First and foremost, let's talk about the naming scheme since this was arguably the most controversial aspect of the Lynnfield series and it gets much worse with Clarkdale since dual-core/four-thread models have now been added to mix.
Intel have chosen their Core i3/5/7 naming scheme to help highlight the number of threads and specific technologies that each processors series supports. Simply put, Core i7 models are eight-thread processors which feature both Hyper-Threading (HT) and Turbo Boost technology. The Core i5 models are four-thread processors with Turbo Boost. The Core i5 series will now be particularly confusing to consumers though, since it is comprised of the 4-core/4-thread i5-700 series and the brand new 2-core/4-thread i5-600 series. Then we have the Core i3-500 series models, which are 2-core/4-thread processors but without Turbo Boost. Lastly, we have Pentium G6000 series, which will be dual-core processors without Turbo Boost or Hyper-Threading.
Within this mishmash of models there are now different core counts, different thread counts, different clock speeds, different Turbo Boost capabilities, different memory interfaces, different manufacturing processes, different IGPs (or none at all), etc. Goodluck Mr. and Mrs. Consumer, you are going to need it. Thankfully, Clarkdale does share Lynnfield's LGA1156 socket, so that is one area of familiarity.
Still confused? Well the tables below should help provide greater insight about the various Clarkdale variants.
At the moment, the only G6000 series that we are aware of is the G6950, although even lower-end models are almost a certainty. The G6950 is really quite different from the other Clarkdale variants since it is the only one that does not feature Hyper-Threading (HT), and thus can only process two threads at a time. Unlike all the other Clarkdale variants, this model is also the only one with a cut-down L3 cache. Furthermore, it also features a slightly slower DDR3-1066 dual-memory memory interface and IGP clock speeds. On the plus side, it should feature a sub-$100 price tag, which would make it a terrific replacement for the $110-120 Core 2 Duo E7400 2.8Ghz dual-core processor, especially when you consider the integrated graphics processor (IGP).

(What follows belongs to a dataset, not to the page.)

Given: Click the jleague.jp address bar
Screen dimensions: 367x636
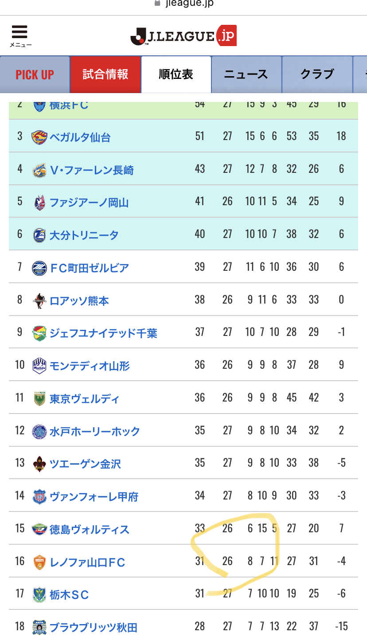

The i5-500 models are a healthy step-up from the aforementioned G6950. For starters, although they lack Turbo Boost, they do support Hyper-Threading, making them the very first dual-core/four-thread processors on the market. They also come with a full 4MB of L3 cache and dual-channel DDR3-1333 memory interface like the higher-end i5-600 series. Perhaps most importantly though, they have an IGP that is clocked at 733Mhz, which is a full 37% higher than the G6000 series. At $113 and $133 respectively, the i3-530 and i3-540 are priced quite aggressively and will obviously prove to be the dominant sellers in the Clarkdale family. It's clear that Intel is aiming these two models at AMD's very popular budget-oriented Athlon II X4 series. However, can a dual-core/four-thread design really compete with a proper four-core processor? Keep reading to find out.
As you can see, the four initial Core i5-600 series launch models are nearly identical. They all feature Hyper-Threading, Turbo Boost, 4MB of L3 cache, and a dual-channel DDR3-1333 memory interface. However, the i5-661 does distinguish itself from its twin i5-660, and all other Clarkdales, with a higher clocked IGP and proportionally higher TDP. Speaking of thermal design power (TDP), the 73W figure is not too shabby when you consider that this chip consists of both a 32nm CPU die and 45nm GPU die in one package. For comparisons sake, the quad-core Lynnfield and Bloomfield models come in at 95W and 130W respectively.
While the purpose and price points of the Pentium G6950 and Core i3-500 series are easy to understand and explain, things get a little more complicated with the i5-600 series. Not only do these new i5 processors infringe upon a model designation that was previously reserved for a quad-core model -the i5-750- but so do their prices. At $196 USD, the i5-660 and i5-661 models are priced exactly the same as the quad-core Core i5-750. Are the higher clock speeds and integrated graphics processors enough to warrant these relatively high price points? The benchmarks will shed light on that question.
The i5-670's price tag defies logic, but Intel always prices the highest-end model in each family above what most would consider reasonable. The i5-650 could potentially be a sweet spot for your average joe consumer, but that $43/30% price premium over the i3-540 is daunting for a mere 4% higher clock speed (up to 13% with Turbo Boost).